Co więcej, kiedy mowa o uprawnionych do głosowania, w bardzo wielu stanach są to jedynie zarejestrowani wyborcy jednej lub drugiej partii – wyborcy deklarujący się jako niezależni (independent) głosować nie mają prawa. Ale w wyborach powszechnych takich ograniczeń nie będzie i wszyscy wyborcy przerażeni kandydaturą Trumpa lub obrażeni jego zachowaniem będą mogli dać temu wyraz. Wyniki kolejnych sondaży pokazują, że to liczba niemała. W badaniu przygotowanym dla „Washington Post” i stacji telewizyjnej ABC, 67 proc. ankietowanych określiło swój stosunek do Trumpa jako negatywny, a tylko 31 proc. jako pozytywny.
I choć w przypadku Hillary Clinton wyniki nie są o wiele lepsze – 52 proc. opinii negatywnych wobec 46 proc. pozytywnych – to już w przypadku pytań o kwalifikacje do sprawowania urzędu prezydenta była sekretarz wypada znacznie lepiej. W tym samym sondażu 66 proc. respondentów stwierdziło, że Clinton ma odpowiednie doświadczenie, by zastąpić Baracka Obamę, a niemal 6 na 10 uznało, że ma odpowiednią osobowość i temperament, by skutecznie pełnić urząd prezydenta. Na te same pytania w odniesieniu do Trumpa jedynie co czwarty ankietowany udzielił odpowiedzi pozytywnej. Krótko mówiąc, Trump może podobać się radykałom, ale nie ma szans na zdobycie poparcia wyborców umiarkowanych i niezwiązanych z Republikanami, a także reprezentujących najważniejsze dla zwycięstwa grupy społeczne – czarnoskórych, kobiety i Latynosów.
Dlatego, jak przewiduje wielu analityków, gdy tylko Trump uzyska nominację, będzie próbował łagodzić przekaz – już po zwycięstwie w stanie Nowy Jork uprzejmie podziękował wyborcom, a swojego głównego oponenta nazwał „senatorem Cruzem”, a nie jak zwykle „kłamliwym Tedem”. Zmiana okazała się jednak nietrwała, bo kiedy podczas prawyborów w stanie Indiana chciał zmobilizować radykalnych wyborców, nierzadko lubujących się w teoriach spiskowych, oskarżył ojca Cruza o… udzielenie pomocy zabójcy Johna Kennedy’ego! Widać więc wyraźnie, że jednoczący potencjał Trumpa jest niewielki, a jego zabiegi o głosy radykałów będą nadal antagonizować wyborców umiarkowanych.
Elity Partii Republikańskiej i jej wyborcy wobec sukcesu Trumpa stają przed prawdziwie tragicznym wyborem.

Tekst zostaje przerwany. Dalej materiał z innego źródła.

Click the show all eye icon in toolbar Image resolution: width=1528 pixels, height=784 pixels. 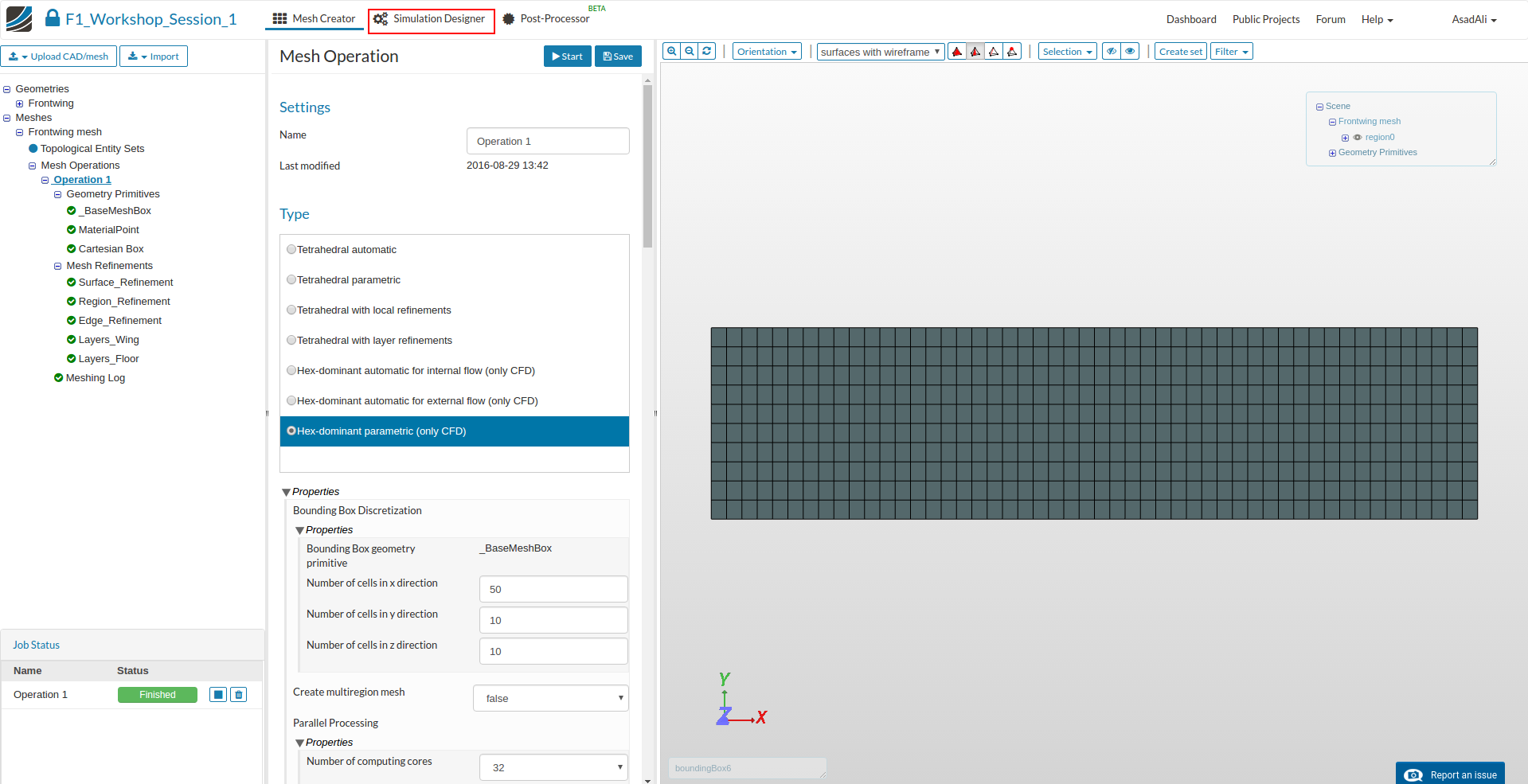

Część, by oddalić niebezpieczeństwo podziałów, a może i rozpadu partii, deklaruje poparcie dla każdego kandydata, który uzyska nominację; inni z kolei, obawiając się, że tak kontrowersyjna kandydatura nie tylko doprowadzi do porażki w wyborach, lecz także do trwałej utraty poparcia ważnych grup społecznych, jak coraz liczniejsi w USA Latynosi, albo milczą, albo otwarcie deklarują swój sprzeciw.
Senator Lindsey Graham, który w początkowej fazie prawyborów również ubiegał się o nominację, by ostatecznie poprzeć Cruza, jeszcze przed ogłoszeniem wyników wyborów w Indianie napisał na Twitterze: „Jeśli nominujemy Trumpa, zostaniemy zniszczeni. I sami sobie na to zasłużymy”.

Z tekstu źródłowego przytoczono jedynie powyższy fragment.